* [Problem to solve]
Please restate word for word all lines from the one containing "Image resolution: width=1218" to the final line of the entries, and include no pictures.

[Dataset entries]
-- Opening Marker --

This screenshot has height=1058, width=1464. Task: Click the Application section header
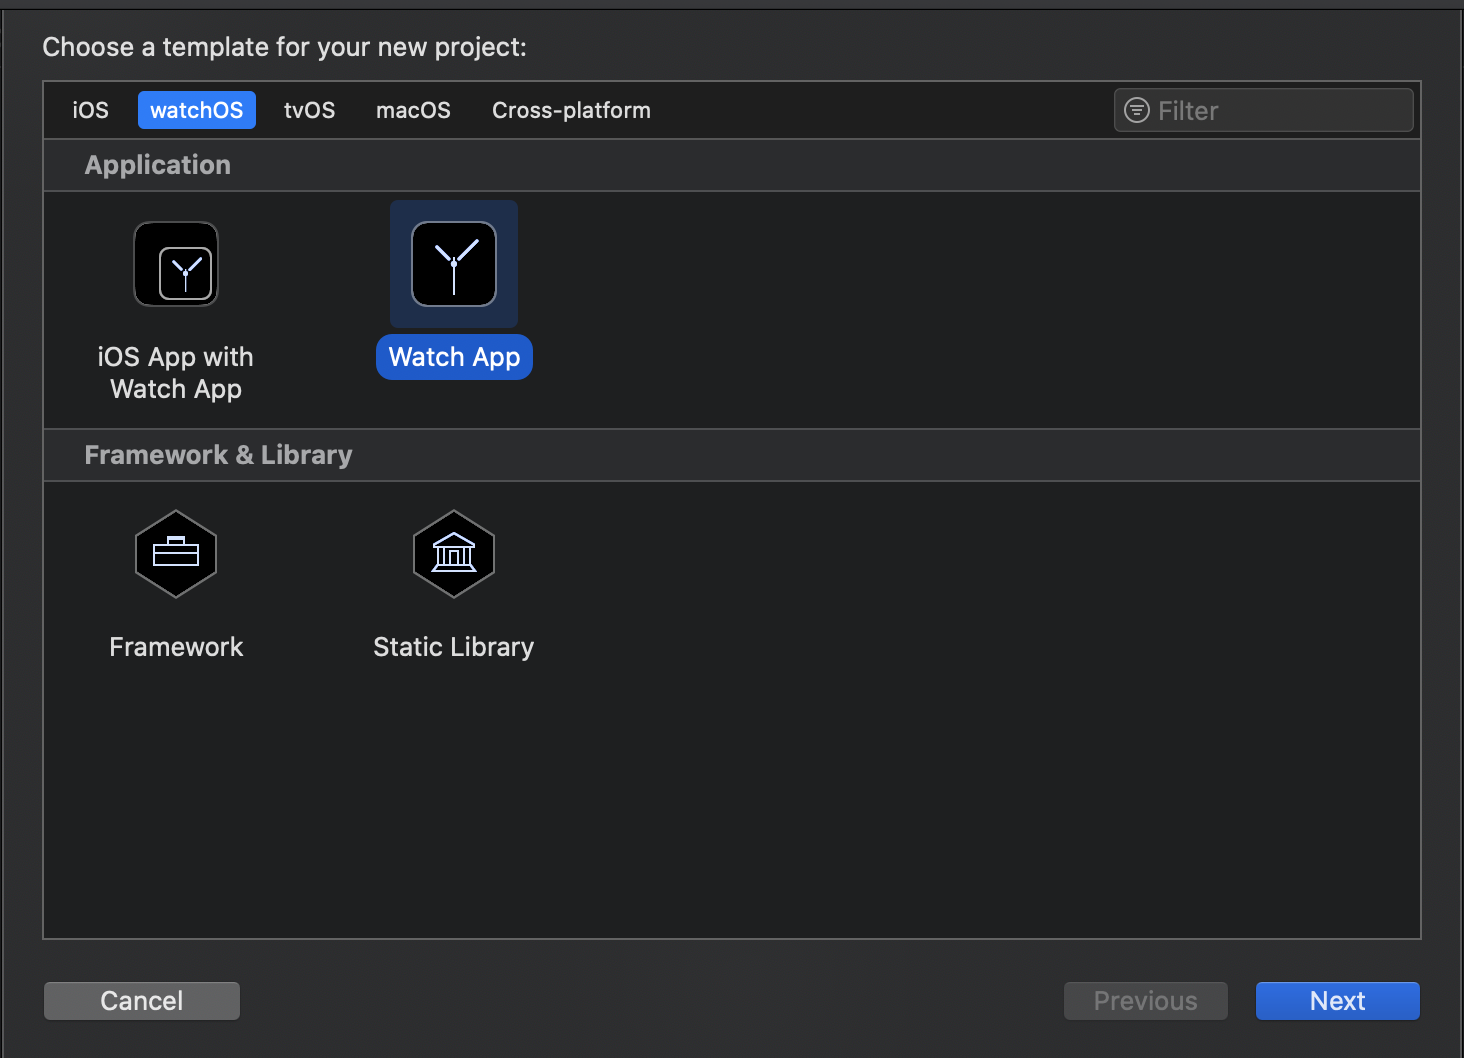coord(158,165)
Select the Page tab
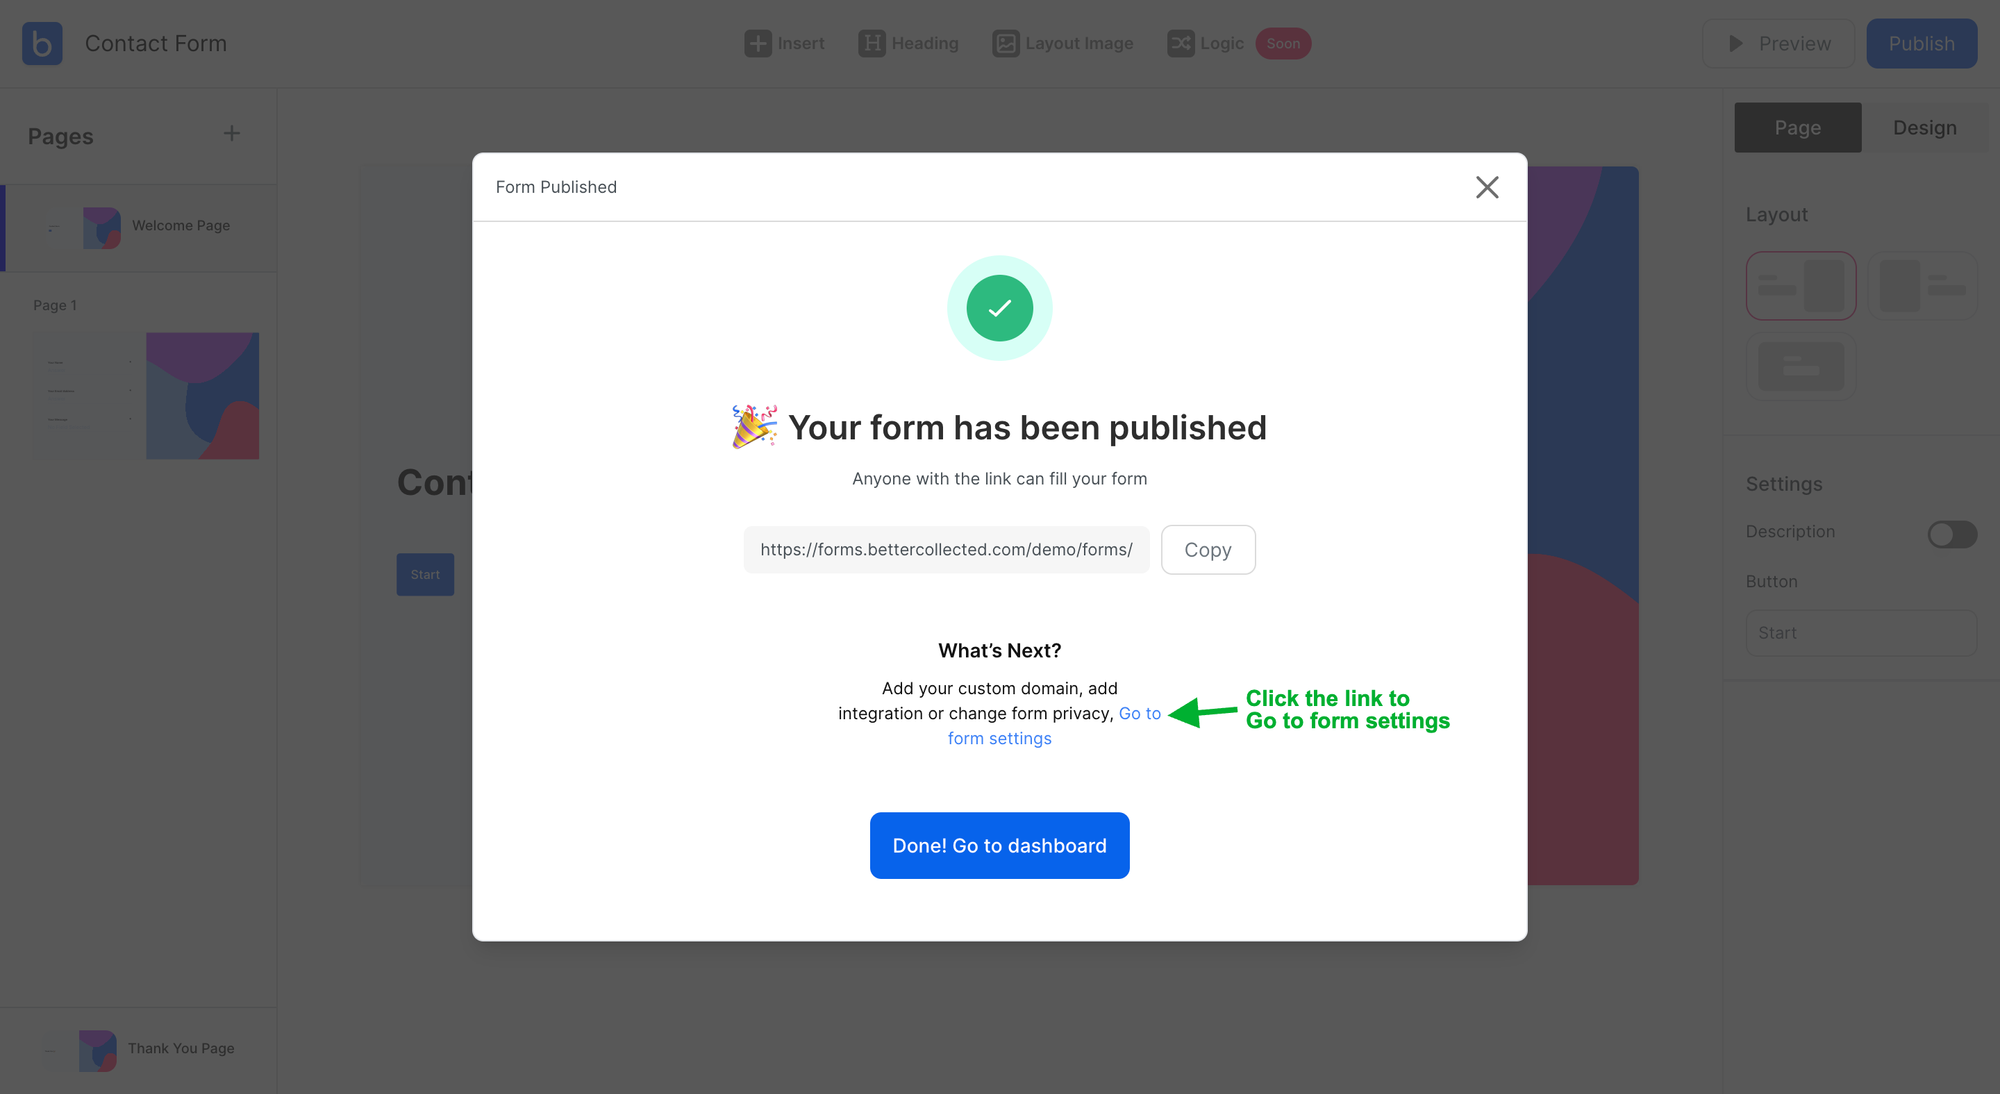Screen dimensions: 2000x1094 tap(1797, 127)
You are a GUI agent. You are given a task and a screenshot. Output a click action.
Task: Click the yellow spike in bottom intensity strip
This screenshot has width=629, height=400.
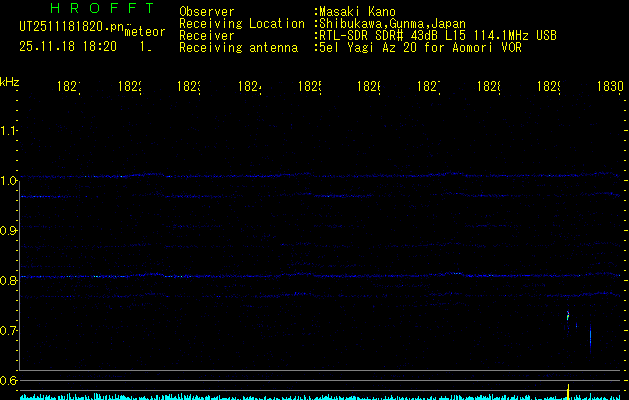(x=568, y=390)
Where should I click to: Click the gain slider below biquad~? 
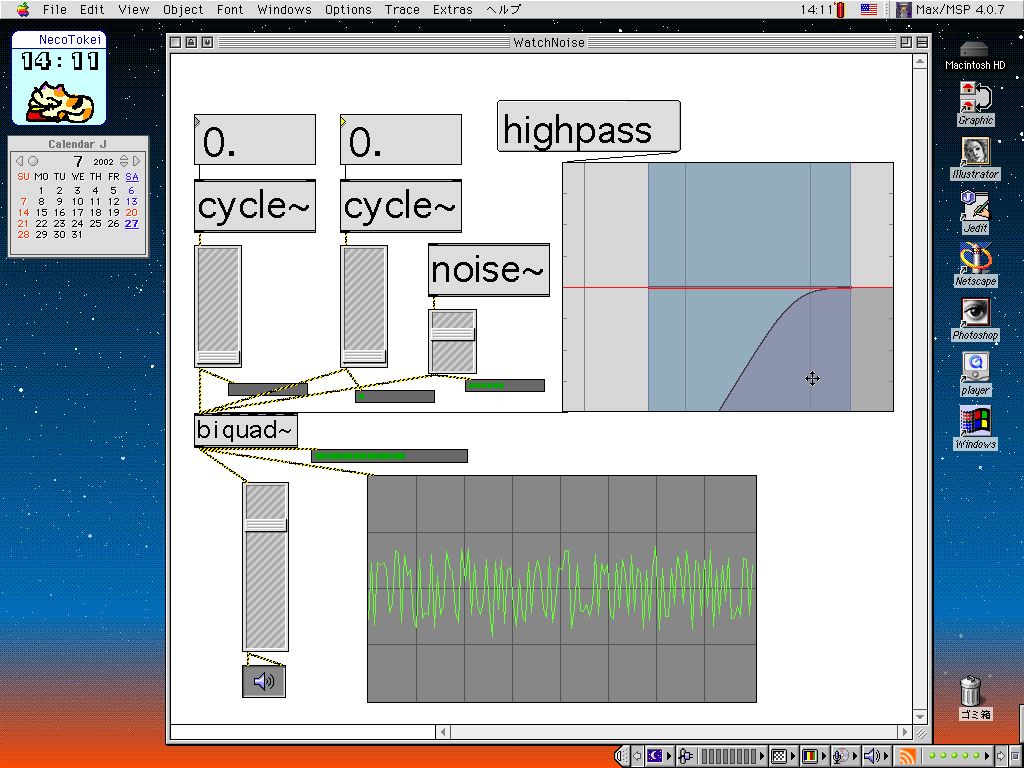(265, 567)
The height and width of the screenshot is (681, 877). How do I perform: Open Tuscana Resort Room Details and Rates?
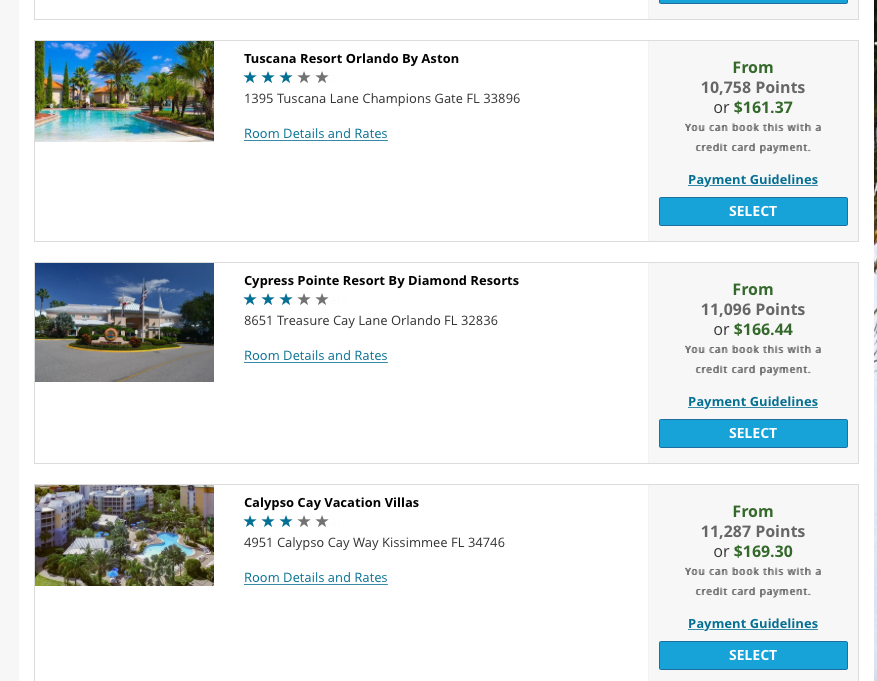[315, 134]
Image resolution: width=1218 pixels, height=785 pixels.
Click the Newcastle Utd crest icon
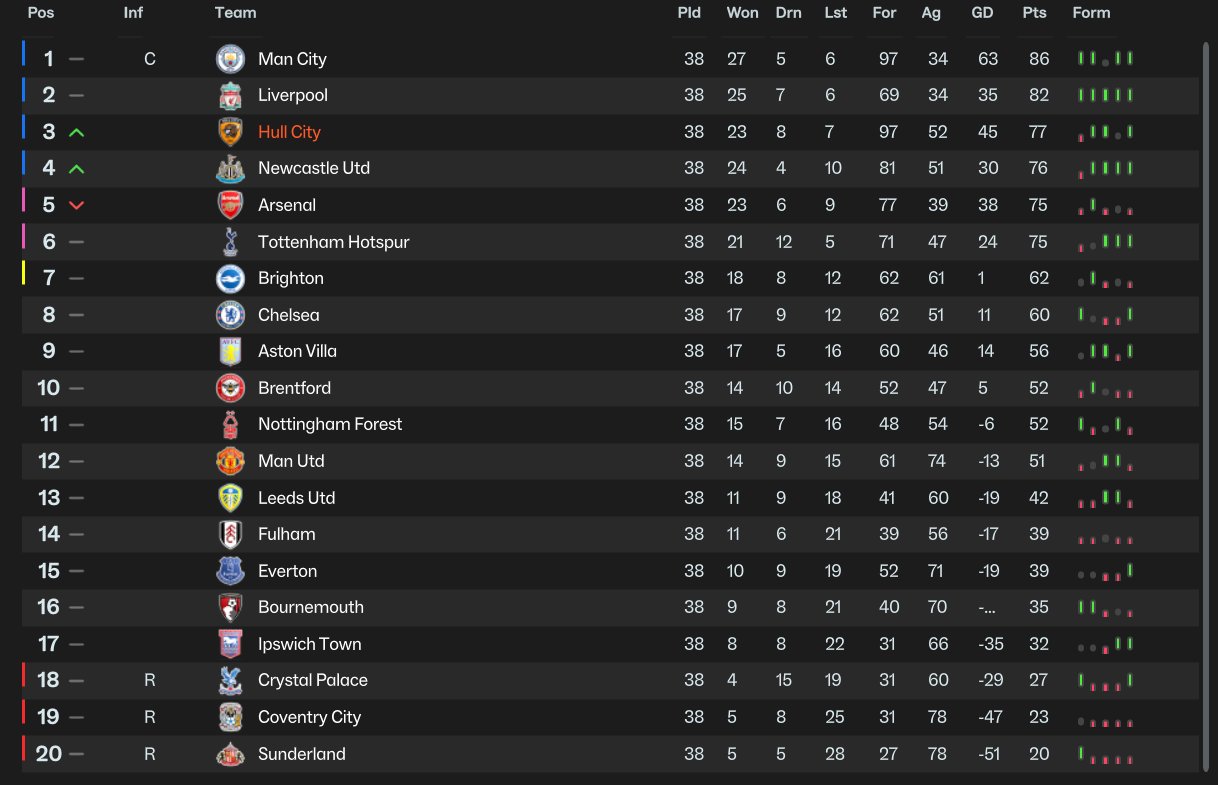coord(230,169)
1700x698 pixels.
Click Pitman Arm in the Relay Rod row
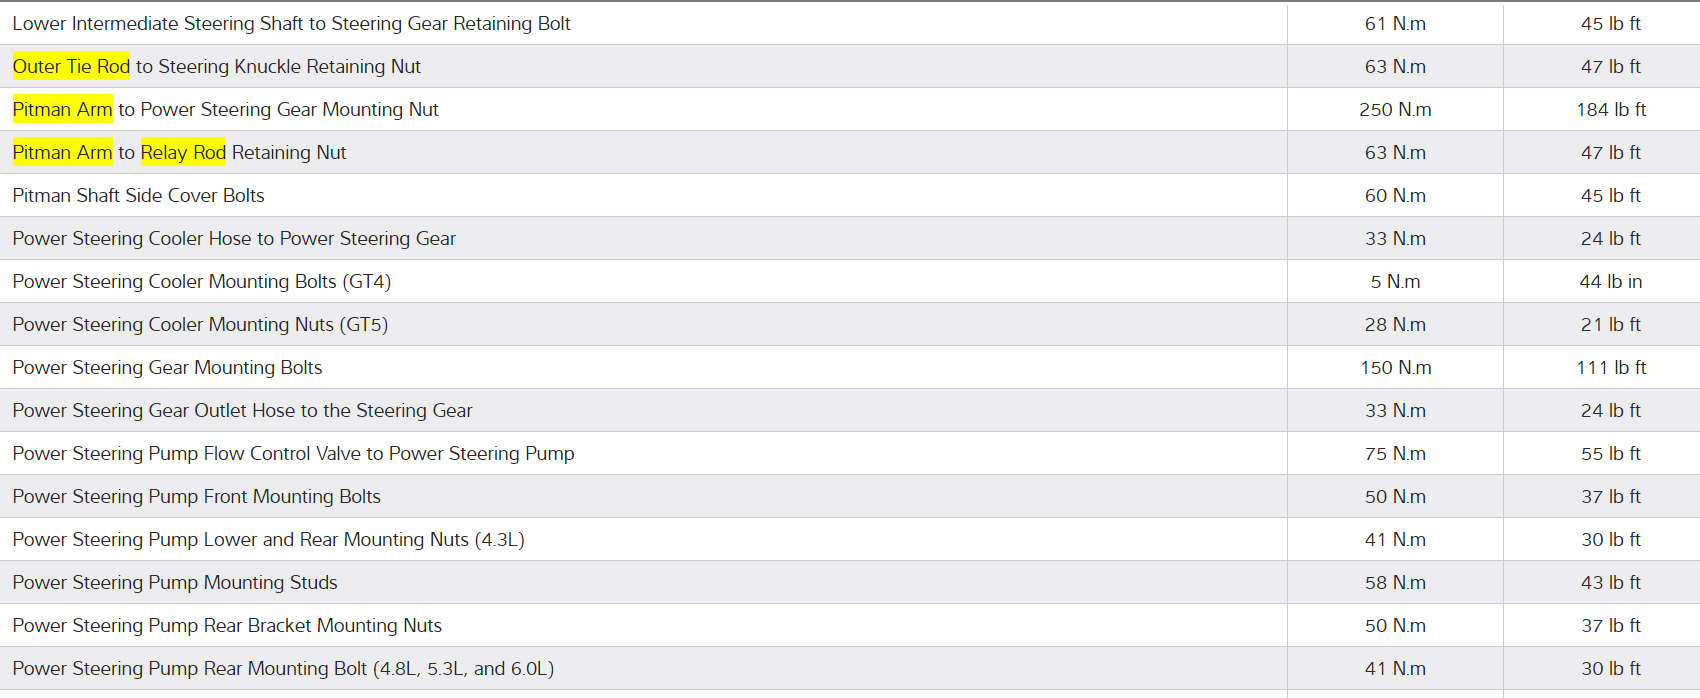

-- Closing Marker --

* [Finished task]
Image resolution: width=1218 pixels, height=785 pixels.
Click the Newcastle Utd crest icon
coord(230,169)
1700x698 pixels.
Click Pitman Arm in the Relay Rod row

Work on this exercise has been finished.